What is required:
Identify, in the records below, every line where the string "computer" appears, and copy each such line.

# # # # # # #

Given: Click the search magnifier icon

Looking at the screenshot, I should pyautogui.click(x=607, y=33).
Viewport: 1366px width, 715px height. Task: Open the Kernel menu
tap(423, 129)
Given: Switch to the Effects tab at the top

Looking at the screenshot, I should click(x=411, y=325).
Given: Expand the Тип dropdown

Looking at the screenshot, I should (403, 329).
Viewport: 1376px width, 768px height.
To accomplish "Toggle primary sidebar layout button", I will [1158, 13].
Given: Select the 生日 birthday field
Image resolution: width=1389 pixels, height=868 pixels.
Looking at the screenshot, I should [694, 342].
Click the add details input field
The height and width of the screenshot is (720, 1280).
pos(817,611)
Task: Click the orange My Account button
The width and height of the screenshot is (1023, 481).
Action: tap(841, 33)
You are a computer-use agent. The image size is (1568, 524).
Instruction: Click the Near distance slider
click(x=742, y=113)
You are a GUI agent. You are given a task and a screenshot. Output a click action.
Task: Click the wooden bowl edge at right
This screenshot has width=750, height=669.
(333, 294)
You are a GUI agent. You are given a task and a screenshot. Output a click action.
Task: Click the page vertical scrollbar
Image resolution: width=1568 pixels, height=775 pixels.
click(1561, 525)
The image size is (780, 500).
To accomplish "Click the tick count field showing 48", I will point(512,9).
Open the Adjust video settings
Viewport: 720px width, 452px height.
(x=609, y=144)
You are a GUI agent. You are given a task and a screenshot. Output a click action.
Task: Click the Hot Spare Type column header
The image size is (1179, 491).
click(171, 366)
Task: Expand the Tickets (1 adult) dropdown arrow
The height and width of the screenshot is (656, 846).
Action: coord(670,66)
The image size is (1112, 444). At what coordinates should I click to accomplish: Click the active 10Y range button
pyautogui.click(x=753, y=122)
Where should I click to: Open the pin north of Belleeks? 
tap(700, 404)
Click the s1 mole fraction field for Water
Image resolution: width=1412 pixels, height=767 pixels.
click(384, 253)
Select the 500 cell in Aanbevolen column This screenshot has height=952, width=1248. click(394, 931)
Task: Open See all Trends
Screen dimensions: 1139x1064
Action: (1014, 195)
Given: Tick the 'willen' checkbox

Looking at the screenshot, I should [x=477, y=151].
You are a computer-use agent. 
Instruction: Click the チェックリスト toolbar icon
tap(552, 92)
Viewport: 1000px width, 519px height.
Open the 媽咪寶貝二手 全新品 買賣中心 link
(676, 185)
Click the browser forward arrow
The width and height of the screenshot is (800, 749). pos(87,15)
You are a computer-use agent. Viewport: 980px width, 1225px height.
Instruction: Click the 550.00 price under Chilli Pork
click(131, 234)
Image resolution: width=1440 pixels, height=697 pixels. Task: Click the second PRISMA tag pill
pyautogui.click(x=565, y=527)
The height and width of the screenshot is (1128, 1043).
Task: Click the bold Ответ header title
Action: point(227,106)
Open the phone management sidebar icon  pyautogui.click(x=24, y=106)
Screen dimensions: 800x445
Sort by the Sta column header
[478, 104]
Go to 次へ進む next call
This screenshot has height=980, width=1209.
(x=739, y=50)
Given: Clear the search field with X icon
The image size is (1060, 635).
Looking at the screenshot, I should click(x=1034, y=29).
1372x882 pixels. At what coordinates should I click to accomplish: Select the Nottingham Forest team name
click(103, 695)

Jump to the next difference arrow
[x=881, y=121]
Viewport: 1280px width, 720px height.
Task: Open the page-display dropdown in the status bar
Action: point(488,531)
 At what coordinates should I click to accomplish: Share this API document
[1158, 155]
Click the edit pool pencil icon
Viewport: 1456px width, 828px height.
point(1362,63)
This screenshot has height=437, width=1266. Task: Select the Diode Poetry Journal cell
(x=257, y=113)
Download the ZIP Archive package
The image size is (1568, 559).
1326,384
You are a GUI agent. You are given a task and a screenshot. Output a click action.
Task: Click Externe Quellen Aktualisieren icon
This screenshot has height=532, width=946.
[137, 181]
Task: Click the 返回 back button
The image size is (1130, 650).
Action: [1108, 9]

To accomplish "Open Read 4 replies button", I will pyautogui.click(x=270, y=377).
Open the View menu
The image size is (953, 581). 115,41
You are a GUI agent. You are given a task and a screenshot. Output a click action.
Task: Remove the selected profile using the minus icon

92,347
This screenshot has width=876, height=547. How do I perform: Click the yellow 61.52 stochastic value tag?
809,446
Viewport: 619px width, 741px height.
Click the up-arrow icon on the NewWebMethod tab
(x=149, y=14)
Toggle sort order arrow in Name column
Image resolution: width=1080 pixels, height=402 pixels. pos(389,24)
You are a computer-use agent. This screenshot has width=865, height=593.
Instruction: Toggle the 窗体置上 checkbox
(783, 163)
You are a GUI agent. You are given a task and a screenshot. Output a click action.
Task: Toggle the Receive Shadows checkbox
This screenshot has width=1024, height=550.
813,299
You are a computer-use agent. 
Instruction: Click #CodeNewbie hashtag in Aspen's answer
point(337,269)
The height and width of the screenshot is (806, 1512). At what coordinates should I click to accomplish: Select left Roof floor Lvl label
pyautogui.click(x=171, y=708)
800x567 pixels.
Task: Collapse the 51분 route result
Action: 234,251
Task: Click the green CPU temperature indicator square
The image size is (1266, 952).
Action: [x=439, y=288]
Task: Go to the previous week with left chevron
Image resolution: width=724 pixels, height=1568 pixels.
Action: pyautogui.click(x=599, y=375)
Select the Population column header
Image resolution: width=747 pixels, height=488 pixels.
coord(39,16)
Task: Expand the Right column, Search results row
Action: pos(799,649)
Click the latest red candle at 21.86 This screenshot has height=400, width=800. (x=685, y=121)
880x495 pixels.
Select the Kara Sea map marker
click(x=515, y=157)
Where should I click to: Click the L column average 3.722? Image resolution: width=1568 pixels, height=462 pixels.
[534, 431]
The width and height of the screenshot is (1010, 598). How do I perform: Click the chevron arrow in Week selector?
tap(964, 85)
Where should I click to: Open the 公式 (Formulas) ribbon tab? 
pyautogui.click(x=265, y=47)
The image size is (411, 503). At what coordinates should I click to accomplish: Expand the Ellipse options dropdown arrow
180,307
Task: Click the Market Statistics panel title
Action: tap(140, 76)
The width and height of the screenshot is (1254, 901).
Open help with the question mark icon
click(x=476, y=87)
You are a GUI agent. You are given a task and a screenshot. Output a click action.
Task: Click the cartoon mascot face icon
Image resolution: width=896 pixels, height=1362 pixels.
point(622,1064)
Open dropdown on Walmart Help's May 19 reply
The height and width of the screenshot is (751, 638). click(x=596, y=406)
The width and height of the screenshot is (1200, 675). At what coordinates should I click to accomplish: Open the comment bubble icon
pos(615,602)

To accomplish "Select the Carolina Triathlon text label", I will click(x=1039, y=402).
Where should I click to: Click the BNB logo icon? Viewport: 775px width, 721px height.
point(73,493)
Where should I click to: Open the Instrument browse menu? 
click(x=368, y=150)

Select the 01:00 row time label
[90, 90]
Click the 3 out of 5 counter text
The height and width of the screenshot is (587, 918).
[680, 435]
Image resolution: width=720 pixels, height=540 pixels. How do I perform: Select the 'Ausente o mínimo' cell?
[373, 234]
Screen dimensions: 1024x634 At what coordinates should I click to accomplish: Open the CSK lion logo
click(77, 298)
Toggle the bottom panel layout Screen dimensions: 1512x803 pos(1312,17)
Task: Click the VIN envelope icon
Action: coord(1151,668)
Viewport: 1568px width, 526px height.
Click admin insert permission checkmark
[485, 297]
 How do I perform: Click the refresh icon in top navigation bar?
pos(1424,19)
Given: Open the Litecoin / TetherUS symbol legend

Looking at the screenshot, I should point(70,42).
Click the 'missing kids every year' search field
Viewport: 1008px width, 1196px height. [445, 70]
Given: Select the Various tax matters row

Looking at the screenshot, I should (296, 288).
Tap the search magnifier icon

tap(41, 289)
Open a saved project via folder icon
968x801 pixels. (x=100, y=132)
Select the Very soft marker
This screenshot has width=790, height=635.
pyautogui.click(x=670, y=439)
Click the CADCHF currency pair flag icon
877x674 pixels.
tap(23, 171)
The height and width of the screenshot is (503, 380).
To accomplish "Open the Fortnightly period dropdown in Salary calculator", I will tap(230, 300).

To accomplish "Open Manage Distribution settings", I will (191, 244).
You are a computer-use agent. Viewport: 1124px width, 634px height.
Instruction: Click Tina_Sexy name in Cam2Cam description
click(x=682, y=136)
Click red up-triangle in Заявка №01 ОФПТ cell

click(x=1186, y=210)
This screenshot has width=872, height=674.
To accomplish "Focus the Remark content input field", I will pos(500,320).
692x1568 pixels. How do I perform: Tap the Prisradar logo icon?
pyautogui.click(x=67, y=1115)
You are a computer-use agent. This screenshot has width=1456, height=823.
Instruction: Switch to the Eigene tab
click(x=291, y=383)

# # # # # # #

Response:
You are a computer-use agent. The image size is (1568, 524).
You are a computer-use agent. 
You are a computer-use agent. Viewport: 980px width, 1225px height.
You are a computer-use agent. This screenshot has width=865, height=593.
You are a computer-use agent. 
You are a computer-use agent. Viewport: 1124px width, 634px height.
You are a computer-use agent. This screenshot has width=1456, height=823.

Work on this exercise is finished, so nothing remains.